Vision Large Language Models (VLLMs) incur high computational costs due to their reliance on hundreds of visual tokens to represent images. While token pruning offers a promising solution for accelerating inference, this paper, however, identifies a key observation: in deeper layers (e.g., beyond the 20th), existing training-free pruning methods perform no better than random pruning. We hypothesize that this degradation is caused by "vanishing token information", where visual tokens progressively lose their salience with increasing network depth. To validate this hypothesis, we quantify a token's information content by measuring the change in the model output probabilities upon its removal. Using this proposed metric, our analysis of the information of visual tokens across layers reveals three key findings: (1) As layers deepen, the information of visual tokens gradually becomes uniform and eventually vanishes at an intermediate layer, which we term as "information horizon", beyond which the visual tokens become redundant; (2) The position of this horizon is not static; it extends deeper for visually intensive tasks, such as Optical Character Recognition (OCR), compared to more general tasks like Visual Question Answering (VQA); (3) This horizon is also strongly correlated with model capacity, as stronger VLLMs (e.g., Qwen2.5-VL) employ deeper visual tokens than weaker models (e.g., LLaVA-1.5). Based on our findings, we show that simple random pruning in deep layers efficiently balances performance and efficiency. Moreover, integrating random pruning consistently enhances existing methods. Using DivPrune with random pruning achieves state-of-the-art results, maintaining 96.9% of Qwen-2.5-VL-7B performance while pruning 50% of visual tokens. The code will be publicly available at https://github.com/YahongWang1/Information-Horizon.

Paper Structure

This paper contains 25 sections, 6 equations, 12 figures, 5 tables.

Figures (12)

  • Figure 1: Existing token pruning methods exhibit similar performance to random pruning at deeper layers.
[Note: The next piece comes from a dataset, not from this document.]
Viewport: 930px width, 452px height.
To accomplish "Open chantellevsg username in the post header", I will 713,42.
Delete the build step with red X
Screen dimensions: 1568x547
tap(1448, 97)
We compare various pruning methods on LLaVA-1.5-7B model and three benchmarks, with 90% of visual tokens are pruned within a given language decoder layer.
  • Figure 2: We compare various pruning methods on Qwen-2.5-VL-7B model using the MME and TextVQA benchmarks. At each decoder layer, 87.5% of the visual tokens are removed.
  • Figure 3: Tasks with different visual complexity. Low visual complexity tasks only require the VLLM to identify global information such as the main scene, while tasks with higher visual complexity require the model to focus on visual details.
  • Figure 4: Illustration of our framework for computing visual token information. At the $i$-th layer of VLLM's language decoder, we firstly remove all other visual tokens except the target one and run one forward pass. Next we additionally run another forward pass by further removing the only one visual token. The difference between these two output probabilities on the ground-truth label defines the information score $\text{I}_i(\mathbf{V}_k)$.
  • Figure 5: Evaluation of various pruning methods. We measure the sum of information in retained visual tokens when using different pruning methods. In the deep layers, existing pruning methods fail to retain more high-information than random pruning.